Find the word "trên" in the listing. Copy out each line where it occurs.

**Data section**

┄┄┄┄┄┄┄┄┄┄┄┄┄┄┄┄┄┄┄┄

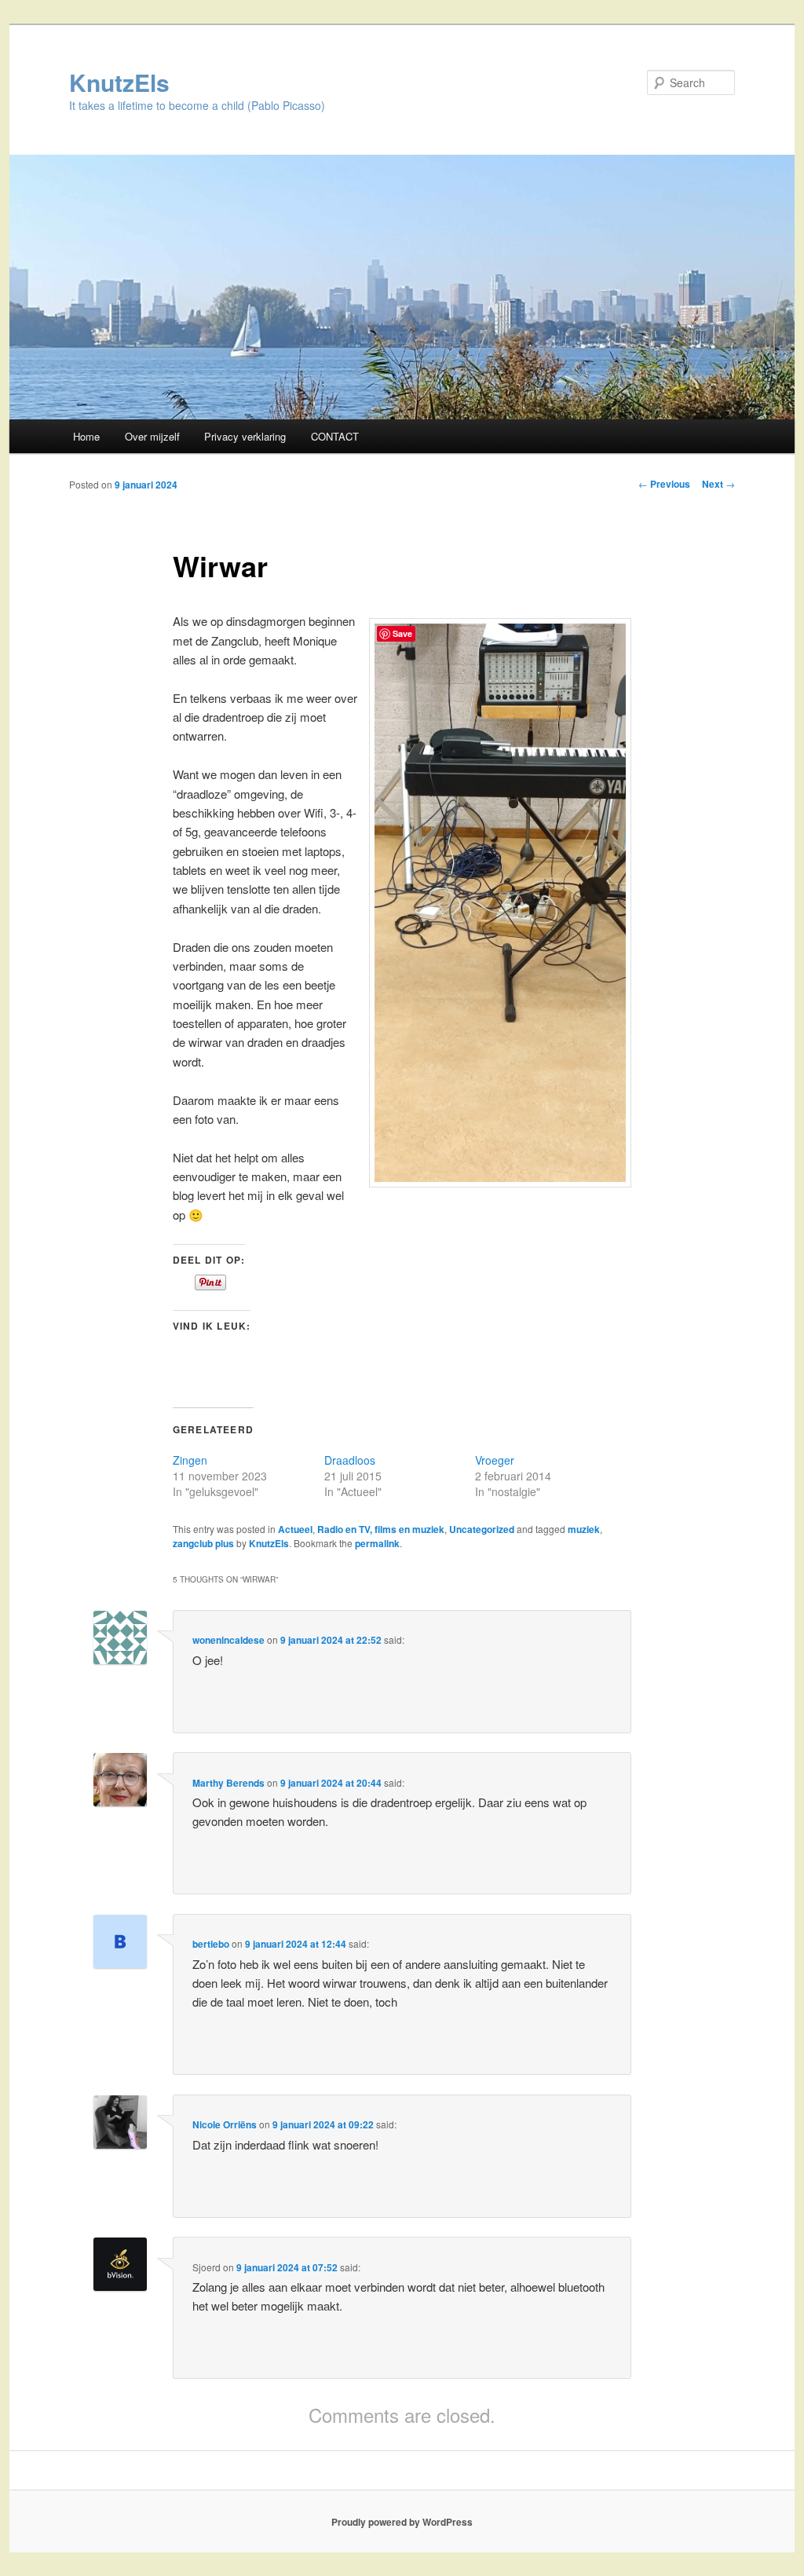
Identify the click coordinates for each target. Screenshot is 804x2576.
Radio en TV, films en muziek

┄┄┄┄┄┄┄┄┄┄┄┄┄┄┄┄┄┄┄┄

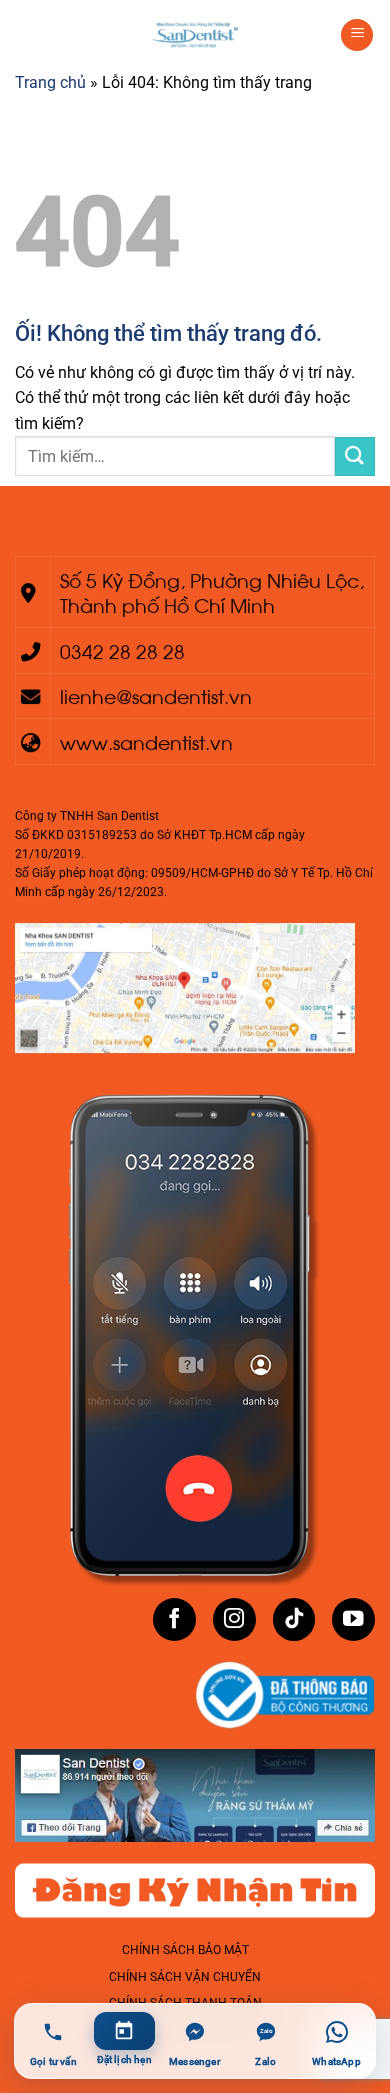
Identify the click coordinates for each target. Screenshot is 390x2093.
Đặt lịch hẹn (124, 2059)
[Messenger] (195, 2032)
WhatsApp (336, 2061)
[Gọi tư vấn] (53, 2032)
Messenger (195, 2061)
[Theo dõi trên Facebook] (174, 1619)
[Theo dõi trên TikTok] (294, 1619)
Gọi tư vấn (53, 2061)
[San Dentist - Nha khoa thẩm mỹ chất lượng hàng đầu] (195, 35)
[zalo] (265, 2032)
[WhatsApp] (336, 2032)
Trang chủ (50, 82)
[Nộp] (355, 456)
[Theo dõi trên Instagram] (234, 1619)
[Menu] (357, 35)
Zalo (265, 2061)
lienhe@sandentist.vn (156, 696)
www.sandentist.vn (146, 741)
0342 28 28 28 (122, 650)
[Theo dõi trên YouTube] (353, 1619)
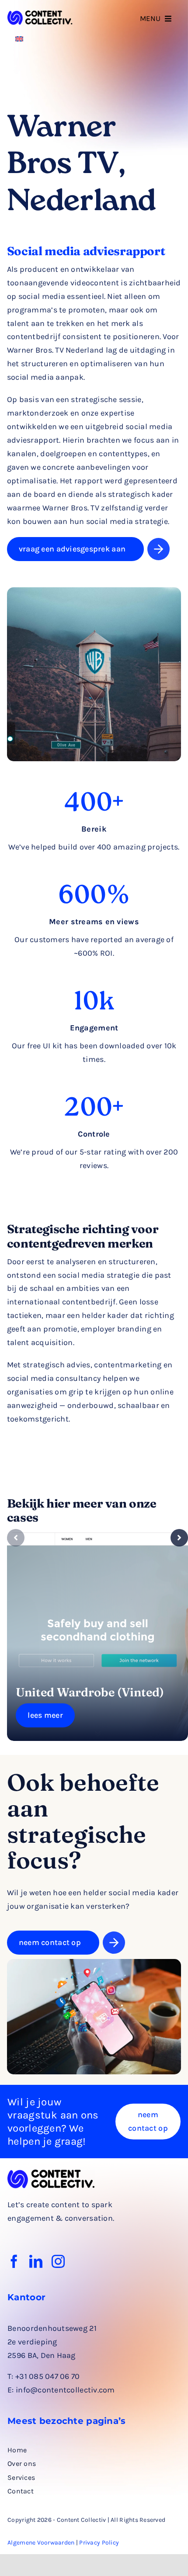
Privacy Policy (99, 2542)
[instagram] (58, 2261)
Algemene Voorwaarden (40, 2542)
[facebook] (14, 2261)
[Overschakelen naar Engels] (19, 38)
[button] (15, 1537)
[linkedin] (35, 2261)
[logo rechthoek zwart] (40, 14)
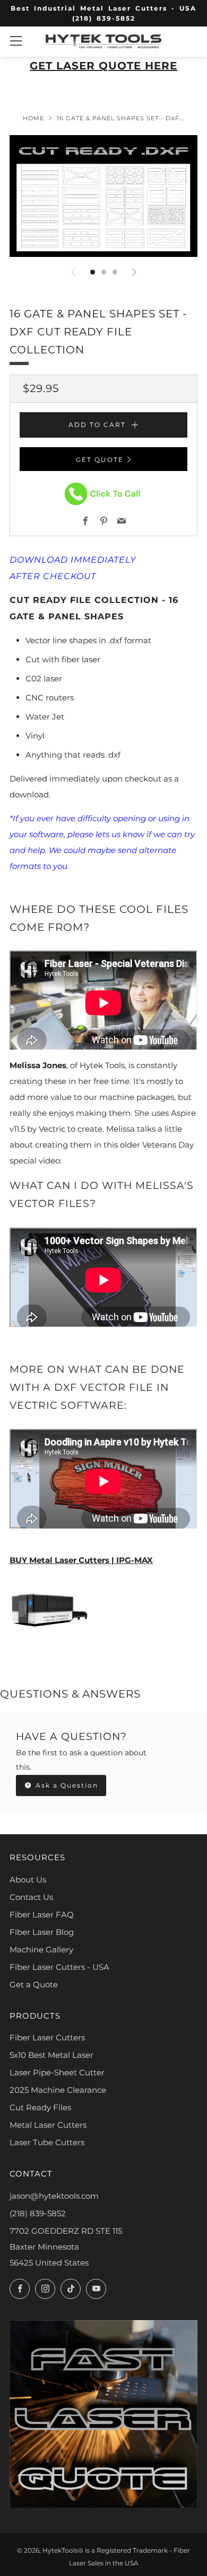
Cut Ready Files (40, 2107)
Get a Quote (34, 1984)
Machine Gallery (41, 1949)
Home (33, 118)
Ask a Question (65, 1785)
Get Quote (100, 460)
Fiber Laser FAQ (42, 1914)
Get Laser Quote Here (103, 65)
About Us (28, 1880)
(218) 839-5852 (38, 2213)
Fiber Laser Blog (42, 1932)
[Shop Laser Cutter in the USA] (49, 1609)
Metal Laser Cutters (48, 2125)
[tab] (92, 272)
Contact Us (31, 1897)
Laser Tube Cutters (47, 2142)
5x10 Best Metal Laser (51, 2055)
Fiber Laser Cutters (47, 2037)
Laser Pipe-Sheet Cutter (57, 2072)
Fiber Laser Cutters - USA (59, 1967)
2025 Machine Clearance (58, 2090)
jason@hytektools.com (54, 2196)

┄┄┄┄┄┄┄┄┄┄┄┄┄┄┄┄┄┄┄┄

**Written response**
[Theo dõi trên Facebook] (174, 1619)
[Theo dõi trên TikTok] (294, 1619)
[Theo dõi trên Instagram] (234, 1619)
[Theo dõi trên YouTube] (353, 1619)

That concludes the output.